Brewery, Malt Kiln And Adjoining Ranges Approximately 10 Metres South Of No 2 (Wells House)
- WRENN ID
- lesser-wicket-equinox
- Grade
- II
- Local Planning Authority
- East Riding of Yorkshire
- Country
- England
- Date first listed
- 16 December 1986
- Type
- Brewery
- Source
- Historic England listing
Description
This is a late 18th and early 19th century brewery, along with a malt kiln and associated buildings, approximately 10 metres south of Wells House. Later additions were made around 1888 for Hartley's Brewery Company Ltd.

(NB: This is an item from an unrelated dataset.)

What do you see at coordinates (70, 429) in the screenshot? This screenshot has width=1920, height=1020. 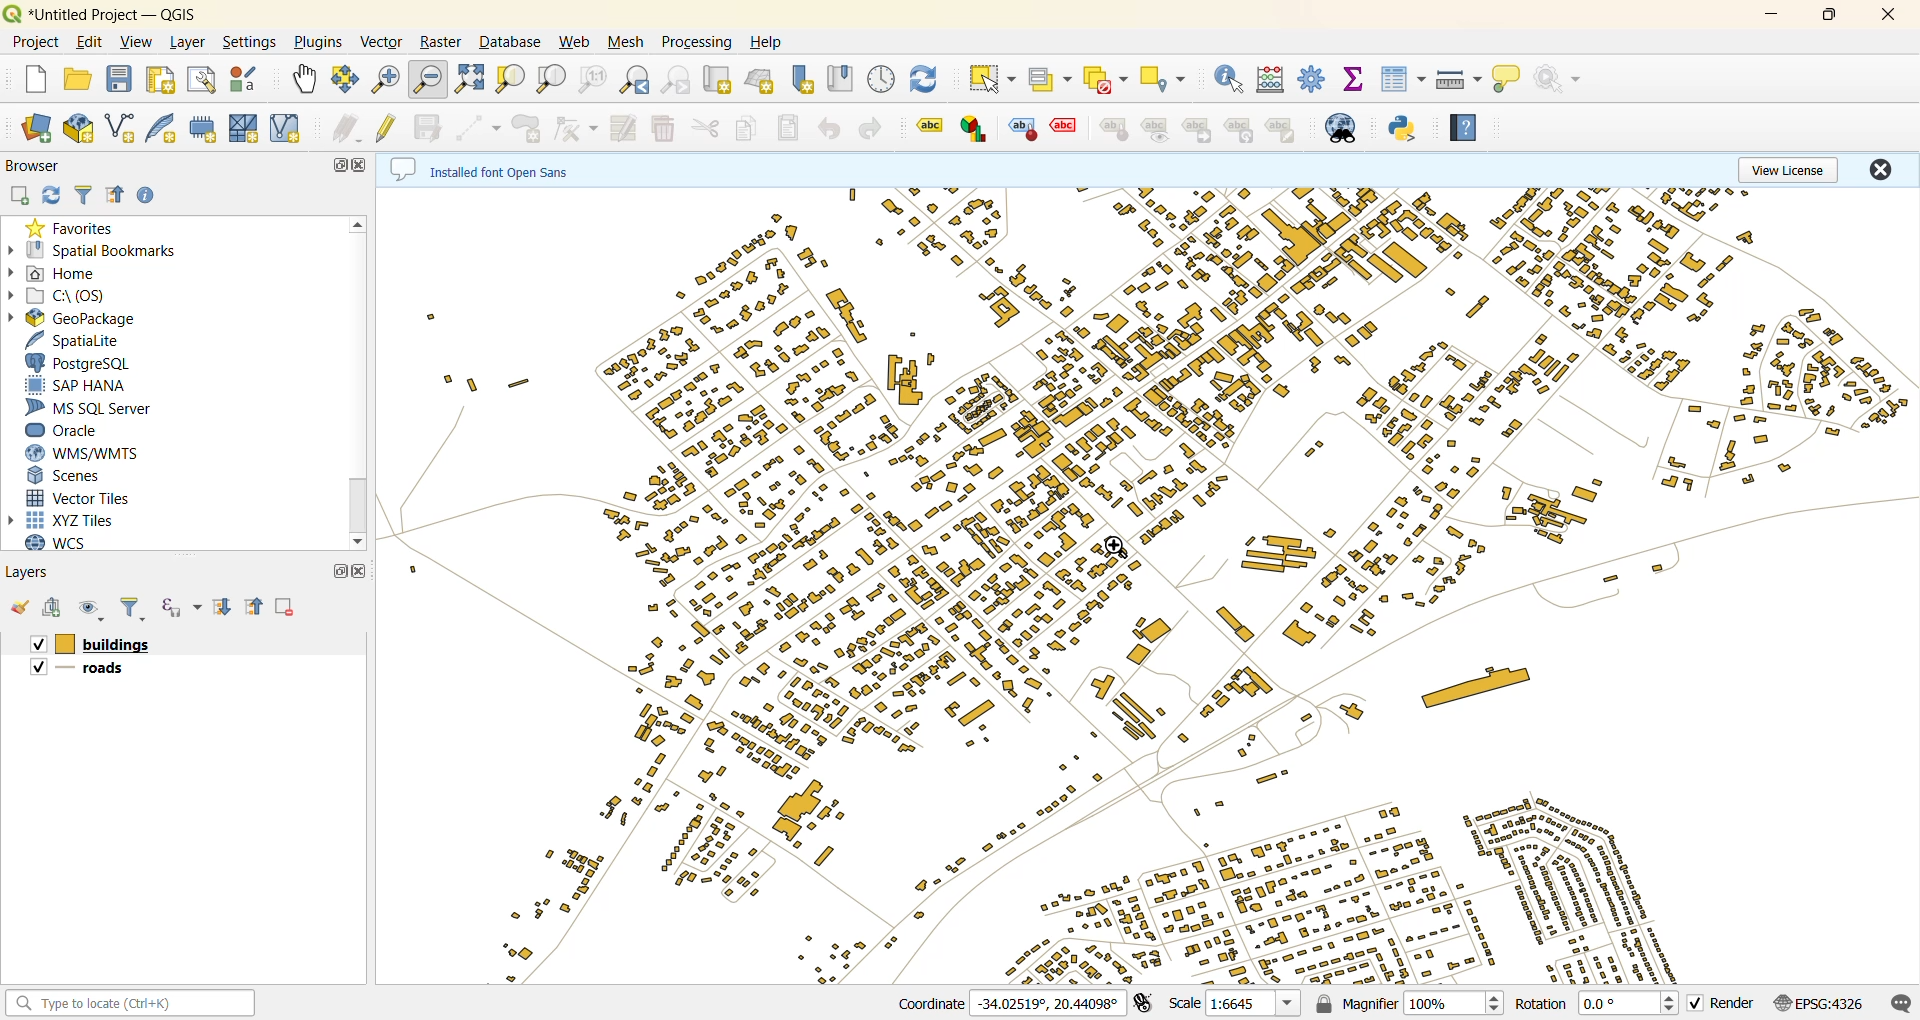 I see `oracle` at bounding box center [70, 429].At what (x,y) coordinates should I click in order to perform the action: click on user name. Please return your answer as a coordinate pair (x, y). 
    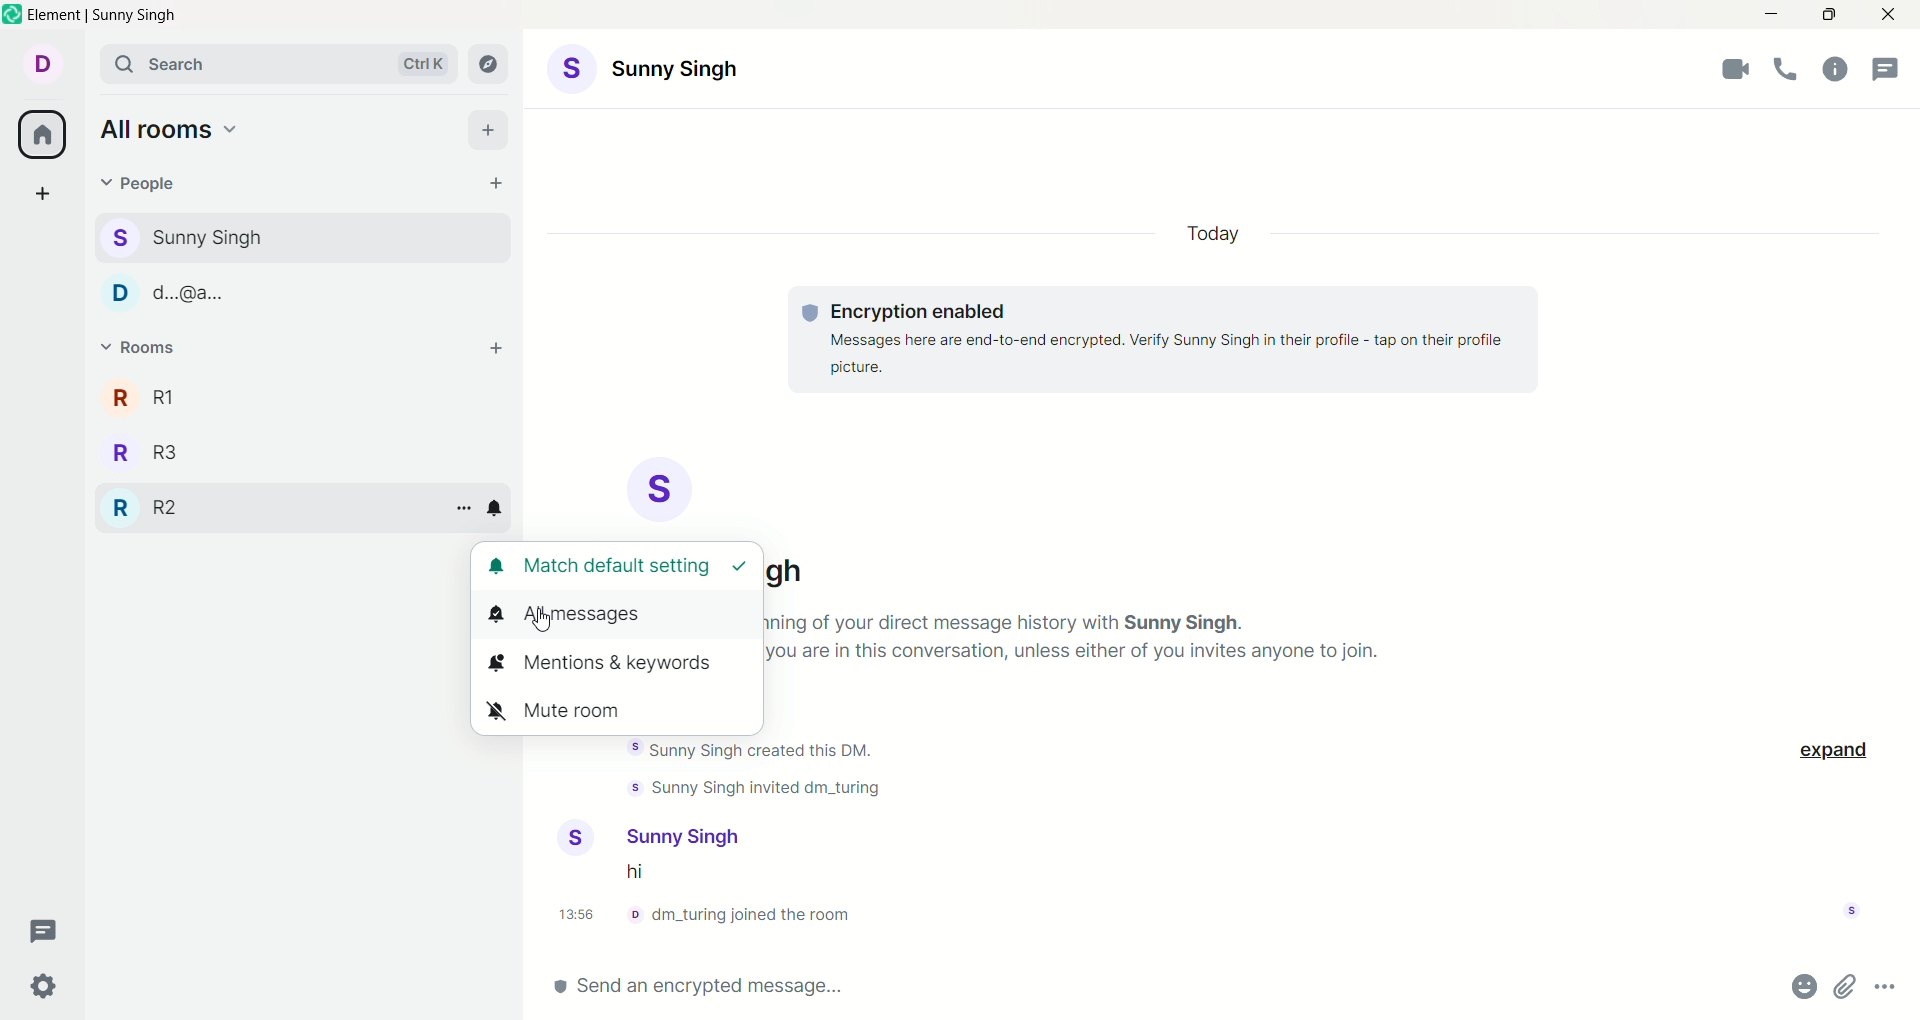
    Looking at the image, I should click on (687, 834).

The buildings are constructed of yellow brick with Welsh slate roofs, and red brick with Welsh slate to the malt kiln and a southern range, with pantile roofs to the remainder. The complex sits on an L-shaped plan, forming the south and east sides of a courtyard.
The southern range includes a stable/cart-shed/granary, a malt kiln, and store rooms. The stable/cart-shed/granary is a two-story structure with three first-floor openings. The cart-shed section has three openings, supported by a pair of cast-iron columns and a timber lintel, with a boarded front and a door to the right. Stable doors and slatted wooden ventilator grilles are to the left. The first floor has a door and two hatches with sandstone sills. A dentilled brick eaves cornice is present. The malt kiln, set back to the left, is a low, two-story building with a single, part-glazed hatch on the first floor and a hipped roof with a central cowl. A single-story range to the left has a blocked opening, a projecting outshut, and a hipped roof.
The late 18th and early 19th century brewery range, which faces the courtyard on the west side, includes a low, two-story, single-bay section and a taller, two-story, single-bay section. The ground floor includes a tall, blocked, segmental-arched opening to the right, a lower, rebuilt segmental-arched entrance to the left, and a four-pane sash window on the first floor, with a large lateral stack to the right. A gabled ventilator is on the roof of the taller section. The single-story east range has corbelled eaves and a hipped roof on the left side.
In 1838, James Latham operated as a brewer and maltster at West Cowick. Some sections of the buildings were disused and in a state of decay at the time of the last survey. Modern additions in the inner angle of the courtyard are not of special interest.